START Task data

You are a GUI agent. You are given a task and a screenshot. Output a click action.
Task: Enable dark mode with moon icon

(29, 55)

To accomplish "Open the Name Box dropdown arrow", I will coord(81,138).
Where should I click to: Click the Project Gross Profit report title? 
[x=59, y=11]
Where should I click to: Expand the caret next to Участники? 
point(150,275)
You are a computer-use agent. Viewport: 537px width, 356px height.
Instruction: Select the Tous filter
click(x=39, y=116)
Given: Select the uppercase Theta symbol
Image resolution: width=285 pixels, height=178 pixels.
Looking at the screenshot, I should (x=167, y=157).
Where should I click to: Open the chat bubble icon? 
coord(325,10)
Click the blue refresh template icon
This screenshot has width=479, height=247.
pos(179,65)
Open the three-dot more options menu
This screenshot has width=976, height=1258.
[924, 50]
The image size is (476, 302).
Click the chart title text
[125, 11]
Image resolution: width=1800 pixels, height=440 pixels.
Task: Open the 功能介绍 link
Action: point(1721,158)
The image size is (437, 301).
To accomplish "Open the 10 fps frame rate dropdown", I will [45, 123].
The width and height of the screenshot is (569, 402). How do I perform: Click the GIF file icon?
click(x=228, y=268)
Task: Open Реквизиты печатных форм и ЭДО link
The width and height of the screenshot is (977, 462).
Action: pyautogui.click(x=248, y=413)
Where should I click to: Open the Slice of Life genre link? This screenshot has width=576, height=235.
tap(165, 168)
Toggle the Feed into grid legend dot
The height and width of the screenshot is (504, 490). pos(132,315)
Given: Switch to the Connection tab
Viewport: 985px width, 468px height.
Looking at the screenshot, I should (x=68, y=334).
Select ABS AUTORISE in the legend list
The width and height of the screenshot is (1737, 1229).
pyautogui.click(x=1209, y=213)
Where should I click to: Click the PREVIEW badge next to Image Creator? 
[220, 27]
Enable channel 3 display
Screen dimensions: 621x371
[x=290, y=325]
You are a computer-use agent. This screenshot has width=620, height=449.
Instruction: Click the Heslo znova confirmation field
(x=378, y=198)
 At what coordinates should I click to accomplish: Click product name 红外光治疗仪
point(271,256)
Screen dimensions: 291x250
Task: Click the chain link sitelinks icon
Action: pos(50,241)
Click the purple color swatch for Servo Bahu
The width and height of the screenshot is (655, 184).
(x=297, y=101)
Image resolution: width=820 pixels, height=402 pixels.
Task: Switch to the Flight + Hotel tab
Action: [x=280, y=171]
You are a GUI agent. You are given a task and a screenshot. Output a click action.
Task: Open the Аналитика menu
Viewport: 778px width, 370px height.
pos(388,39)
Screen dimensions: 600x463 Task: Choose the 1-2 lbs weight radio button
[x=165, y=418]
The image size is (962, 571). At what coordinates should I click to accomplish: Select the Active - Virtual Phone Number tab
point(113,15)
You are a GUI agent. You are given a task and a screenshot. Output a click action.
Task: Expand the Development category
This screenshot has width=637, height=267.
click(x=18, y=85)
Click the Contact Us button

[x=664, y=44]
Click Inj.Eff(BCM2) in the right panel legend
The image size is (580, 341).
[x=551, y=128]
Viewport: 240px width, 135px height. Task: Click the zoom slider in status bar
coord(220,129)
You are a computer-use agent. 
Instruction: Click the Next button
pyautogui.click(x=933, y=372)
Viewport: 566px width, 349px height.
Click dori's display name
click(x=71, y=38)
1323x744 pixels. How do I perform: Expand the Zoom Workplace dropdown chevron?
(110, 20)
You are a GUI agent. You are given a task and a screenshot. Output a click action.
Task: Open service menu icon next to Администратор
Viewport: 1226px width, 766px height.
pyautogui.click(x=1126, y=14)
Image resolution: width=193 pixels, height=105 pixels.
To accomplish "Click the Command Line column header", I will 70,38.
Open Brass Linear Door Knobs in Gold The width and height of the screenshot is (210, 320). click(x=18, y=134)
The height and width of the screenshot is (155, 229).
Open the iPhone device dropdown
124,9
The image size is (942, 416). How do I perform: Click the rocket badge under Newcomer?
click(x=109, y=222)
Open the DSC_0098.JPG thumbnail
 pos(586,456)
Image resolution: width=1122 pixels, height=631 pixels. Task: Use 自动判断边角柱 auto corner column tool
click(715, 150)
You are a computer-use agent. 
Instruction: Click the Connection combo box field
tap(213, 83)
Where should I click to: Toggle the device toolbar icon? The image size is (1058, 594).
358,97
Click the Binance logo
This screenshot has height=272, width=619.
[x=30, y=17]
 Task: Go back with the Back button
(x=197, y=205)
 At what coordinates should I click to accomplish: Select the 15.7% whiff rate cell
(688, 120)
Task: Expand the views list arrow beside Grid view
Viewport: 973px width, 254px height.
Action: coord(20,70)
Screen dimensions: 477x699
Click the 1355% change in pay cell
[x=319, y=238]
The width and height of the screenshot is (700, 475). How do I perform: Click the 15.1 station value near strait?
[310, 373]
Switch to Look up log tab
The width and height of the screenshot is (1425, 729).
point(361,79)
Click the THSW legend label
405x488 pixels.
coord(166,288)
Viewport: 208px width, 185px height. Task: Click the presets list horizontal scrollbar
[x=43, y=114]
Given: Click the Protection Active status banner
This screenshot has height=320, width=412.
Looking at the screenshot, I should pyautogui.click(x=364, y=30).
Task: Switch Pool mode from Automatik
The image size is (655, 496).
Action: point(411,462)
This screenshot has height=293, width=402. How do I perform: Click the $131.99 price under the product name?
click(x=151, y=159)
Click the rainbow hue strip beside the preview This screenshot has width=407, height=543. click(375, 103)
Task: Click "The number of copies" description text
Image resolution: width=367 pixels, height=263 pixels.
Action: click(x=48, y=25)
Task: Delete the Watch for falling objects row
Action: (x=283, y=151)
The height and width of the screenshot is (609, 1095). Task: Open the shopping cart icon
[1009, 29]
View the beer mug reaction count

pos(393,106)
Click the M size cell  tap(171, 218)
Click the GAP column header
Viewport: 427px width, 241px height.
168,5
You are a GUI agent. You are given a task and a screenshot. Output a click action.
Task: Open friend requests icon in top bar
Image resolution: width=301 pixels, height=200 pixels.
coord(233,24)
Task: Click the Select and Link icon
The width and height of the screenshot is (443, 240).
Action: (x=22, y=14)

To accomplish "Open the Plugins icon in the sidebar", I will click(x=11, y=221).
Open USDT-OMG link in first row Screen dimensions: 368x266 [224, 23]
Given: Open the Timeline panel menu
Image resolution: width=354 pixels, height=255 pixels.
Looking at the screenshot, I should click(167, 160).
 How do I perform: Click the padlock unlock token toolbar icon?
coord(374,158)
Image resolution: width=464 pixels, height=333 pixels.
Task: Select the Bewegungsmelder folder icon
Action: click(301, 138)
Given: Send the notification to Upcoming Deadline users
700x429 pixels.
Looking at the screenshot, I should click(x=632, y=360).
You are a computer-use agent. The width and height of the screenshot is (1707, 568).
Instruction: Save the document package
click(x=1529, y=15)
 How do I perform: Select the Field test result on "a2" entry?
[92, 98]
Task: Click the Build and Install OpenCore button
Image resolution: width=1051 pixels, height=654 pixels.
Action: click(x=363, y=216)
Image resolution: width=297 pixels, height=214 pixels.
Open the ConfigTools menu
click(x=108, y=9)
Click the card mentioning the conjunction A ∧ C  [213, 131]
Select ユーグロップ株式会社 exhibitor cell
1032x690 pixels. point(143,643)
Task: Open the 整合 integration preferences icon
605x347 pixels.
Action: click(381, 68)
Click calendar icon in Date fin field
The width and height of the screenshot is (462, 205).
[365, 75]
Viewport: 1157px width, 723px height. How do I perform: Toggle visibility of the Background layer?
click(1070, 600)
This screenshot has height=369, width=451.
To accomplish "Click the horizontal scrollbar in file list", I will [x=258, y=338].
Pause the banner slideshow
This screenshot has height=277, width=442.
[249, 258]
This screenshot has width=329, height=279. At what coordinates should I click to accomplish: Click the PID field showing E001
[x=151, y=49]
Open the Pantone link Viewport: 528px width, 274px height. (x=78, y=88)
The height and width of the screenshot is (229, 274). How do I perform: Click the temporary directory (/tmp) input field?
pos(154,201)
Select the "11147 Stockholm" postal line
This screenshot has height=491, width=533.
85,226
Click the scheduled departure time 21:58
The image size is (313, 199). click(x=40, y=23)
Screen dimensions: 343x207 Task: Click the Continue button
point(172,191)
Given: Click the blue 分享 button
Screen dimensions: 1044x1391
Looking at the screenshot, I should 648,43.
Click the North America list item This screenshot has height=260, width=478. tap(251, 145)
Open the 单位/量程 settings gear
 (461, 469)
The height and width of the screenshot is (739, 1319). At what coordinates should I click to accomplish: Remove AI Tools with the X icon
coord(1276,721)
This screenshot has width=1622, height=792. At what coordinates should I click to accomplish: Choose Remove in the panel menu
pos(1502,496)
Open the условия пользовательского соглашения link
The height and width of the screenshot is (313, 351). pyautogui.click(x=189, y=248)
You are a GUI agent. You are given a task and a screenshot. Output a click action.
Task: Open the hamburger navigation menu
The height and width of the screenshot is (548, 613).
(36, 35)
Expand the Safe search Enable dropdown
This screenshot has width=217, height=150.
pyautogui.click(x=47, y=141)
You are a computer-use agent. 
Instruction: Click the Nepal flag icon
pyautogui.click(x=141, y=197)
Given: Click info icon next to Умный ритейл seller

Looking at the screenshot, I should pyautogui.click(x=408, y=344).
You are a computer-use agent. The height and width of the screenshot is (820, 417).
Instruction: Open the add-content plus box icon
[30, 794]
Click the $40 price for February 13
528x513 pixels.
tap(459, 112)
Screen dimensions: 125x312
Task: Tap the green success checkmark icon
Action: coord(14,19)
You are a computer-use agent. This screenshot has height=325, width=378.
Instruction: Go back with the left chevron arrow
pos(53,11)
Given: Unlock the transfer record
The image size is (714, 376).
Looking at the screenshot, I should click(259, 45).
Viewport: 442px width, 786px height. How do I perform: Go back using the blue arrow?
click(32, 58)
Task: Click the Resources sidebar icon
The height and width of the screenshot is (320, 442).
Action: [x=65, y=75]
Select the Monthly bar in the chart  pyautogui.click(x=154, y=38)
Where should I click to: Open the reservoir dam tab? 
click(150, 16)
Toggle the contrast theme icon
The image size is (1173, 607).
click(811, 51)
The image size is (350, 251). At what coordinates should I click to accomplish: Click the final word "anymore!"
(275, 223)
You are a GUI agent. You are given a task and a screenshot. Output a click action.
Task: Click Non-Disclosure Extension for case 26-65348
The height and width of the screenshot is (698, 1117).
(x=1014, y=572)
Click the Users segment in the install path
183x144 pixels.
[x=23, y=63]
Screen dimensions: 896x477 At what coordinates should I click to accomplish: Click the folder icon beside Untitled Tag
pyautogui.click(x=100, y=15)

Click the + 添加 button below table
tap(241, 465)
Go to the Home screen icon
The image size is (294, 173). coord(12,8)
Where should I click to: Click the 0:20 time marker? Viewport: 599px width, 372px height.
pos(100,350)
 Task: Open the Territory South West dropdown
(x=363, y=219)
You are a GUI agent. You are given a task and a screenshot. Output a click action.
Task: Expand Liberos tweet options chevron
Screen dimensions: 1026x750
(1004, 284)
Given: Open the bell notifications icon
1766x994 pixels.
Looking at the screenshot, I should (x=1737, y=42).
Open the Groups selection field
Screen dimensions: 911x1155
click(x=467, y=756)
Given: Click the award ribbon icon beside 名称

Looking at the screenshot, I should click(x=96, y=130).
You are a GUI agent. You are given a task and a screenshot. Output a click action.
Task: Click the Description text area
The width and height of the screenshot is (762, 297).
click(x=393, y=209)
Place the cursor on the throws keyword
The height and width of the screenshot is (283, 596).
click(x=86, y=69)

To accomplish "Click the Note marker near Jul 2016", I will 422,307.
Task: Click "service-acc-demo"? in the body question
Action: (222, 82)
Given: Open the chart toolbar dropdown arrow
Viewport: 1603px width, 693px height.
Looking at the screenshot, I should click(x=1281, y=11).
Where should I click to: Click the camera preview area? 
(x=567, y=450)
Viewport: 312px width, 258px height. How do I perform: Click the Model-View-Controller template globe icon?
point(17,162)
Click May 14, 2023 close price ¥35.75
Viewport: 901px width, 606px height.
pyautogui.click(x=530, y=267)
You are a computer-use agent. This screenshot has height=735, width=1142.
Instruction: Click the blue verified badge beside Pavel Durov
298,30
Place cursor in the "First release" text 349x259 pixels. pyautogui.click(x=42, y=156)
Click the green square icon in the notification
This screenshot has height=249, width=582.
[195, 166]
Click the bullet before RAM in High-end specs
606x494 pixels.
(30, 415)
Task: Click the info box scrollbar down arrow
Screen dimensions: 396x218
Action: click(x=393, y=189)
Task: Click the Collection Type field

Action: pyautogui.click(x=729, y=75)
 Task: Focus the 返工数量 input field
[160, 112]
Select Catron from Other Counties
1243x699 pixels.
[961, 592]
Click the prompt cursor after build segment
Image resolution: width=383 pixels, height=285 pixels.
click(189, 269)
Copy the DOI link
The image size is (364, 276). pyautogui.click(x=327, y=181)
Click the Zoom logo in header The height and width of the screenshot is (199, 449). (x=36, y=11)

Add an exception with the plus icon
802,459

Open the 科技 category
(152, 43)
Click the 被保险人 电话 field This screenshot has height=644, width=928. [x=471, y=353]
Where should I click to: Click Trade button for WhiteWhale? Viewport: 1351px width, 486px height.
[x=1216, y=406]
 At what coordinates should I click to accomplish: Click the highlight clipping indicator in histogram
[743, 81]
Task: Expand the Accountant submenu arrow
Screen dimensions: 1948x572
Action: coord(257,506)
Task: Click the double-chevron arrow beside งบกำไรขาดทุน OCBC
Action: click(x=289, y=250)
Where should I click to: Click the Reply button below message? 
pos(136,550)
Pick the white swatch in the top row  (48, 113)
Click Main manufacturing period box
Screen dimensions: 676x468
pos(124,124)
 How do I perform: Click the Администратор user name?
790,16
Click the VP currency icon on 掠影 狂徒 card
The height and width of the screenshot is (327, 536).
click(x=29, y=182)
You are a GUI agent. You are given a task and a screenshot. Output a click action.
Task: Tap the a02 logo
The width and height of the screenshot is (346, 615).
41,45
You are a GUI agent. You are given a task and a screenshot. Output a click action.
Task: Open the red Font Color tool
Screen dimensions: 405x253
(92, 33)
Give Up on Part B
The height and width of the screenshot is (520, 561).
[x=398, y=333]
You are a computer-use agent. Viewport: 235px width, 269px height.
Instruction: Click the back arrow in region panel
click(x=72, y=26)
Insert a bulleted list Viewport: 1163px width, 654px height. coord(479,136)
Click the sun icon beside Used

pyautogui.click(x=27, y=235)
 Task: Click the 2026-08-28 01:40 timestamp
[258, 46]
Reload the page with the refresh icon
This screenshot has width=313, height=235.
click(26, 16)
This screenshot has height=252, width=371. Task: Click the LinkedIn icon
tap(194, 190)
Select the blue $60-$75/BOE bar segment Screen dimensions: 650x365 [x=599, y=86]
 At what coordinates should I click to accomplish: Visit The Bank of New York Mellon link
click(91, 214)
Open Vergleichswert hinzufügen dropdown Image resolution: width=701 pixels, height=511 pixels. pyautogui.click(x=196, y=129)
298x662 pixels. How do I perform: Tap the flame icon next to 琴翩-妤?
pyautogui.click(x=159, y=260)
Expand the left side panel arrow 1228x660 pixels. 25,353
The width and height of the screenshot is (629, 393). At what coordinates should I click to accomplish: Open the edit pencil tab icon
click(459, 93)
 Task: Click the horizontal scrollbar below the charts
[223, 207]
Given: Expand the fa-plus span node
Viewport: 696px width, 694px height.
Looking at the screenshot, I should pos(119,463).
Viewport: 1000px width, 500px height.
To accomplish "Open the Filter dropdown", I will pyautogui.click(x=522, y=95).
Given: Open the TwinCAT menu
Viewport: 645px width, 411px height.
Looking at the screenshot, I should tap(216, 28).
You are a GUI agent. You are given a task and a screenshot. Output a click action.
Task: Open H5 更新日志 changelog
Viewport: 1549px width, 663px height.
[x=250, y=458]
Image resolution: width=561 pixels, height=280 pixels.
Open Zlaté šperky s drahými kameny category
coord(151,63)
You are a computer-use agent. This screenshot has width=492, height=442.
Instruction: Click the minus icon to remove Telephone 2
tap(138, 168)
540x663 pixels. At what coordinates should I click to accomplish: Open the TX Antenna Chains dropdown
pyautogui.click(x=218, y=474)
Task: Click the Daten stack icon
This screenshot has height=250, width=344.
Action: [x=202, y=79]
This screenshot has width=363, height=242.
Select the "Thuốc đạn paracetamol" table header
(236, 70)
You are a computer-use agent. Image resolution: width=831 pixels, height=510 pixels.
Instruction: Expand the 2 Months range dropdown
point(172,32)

END Task data

Task details:
Your task is to restate, word for word, the lines from the beginning of the records to the line with "Click the blue refresh template icon", inclusive.

Your response:
You are a GUI agent. You are given a task and a screenshot. Output a click action.
Task: Enable dark mode with moon icon

(29, 55)

To accomplish "Open the Name Box dropdown arrow", I will coord(81,138).
Where should I click to: Click the Project Gross Profit report title? 
[x=59, y=11]
Where should I click to: Expand the caret next to Участники? 
point(150,275)
You are a computer-use agent. Viewport: 537px width, 356px height.
Instruction: Select the Tous filter
click(x=39, y=116)
Given: Select the uppercase Theta symbol
Image resolution: width=285 pixels, height=178 pixels.
Looking at the screenshot, I should (x=167, y=157).
Where should I click to: Open the chat bubble icon? 
coord(325,10)
Click the blue refresh template icon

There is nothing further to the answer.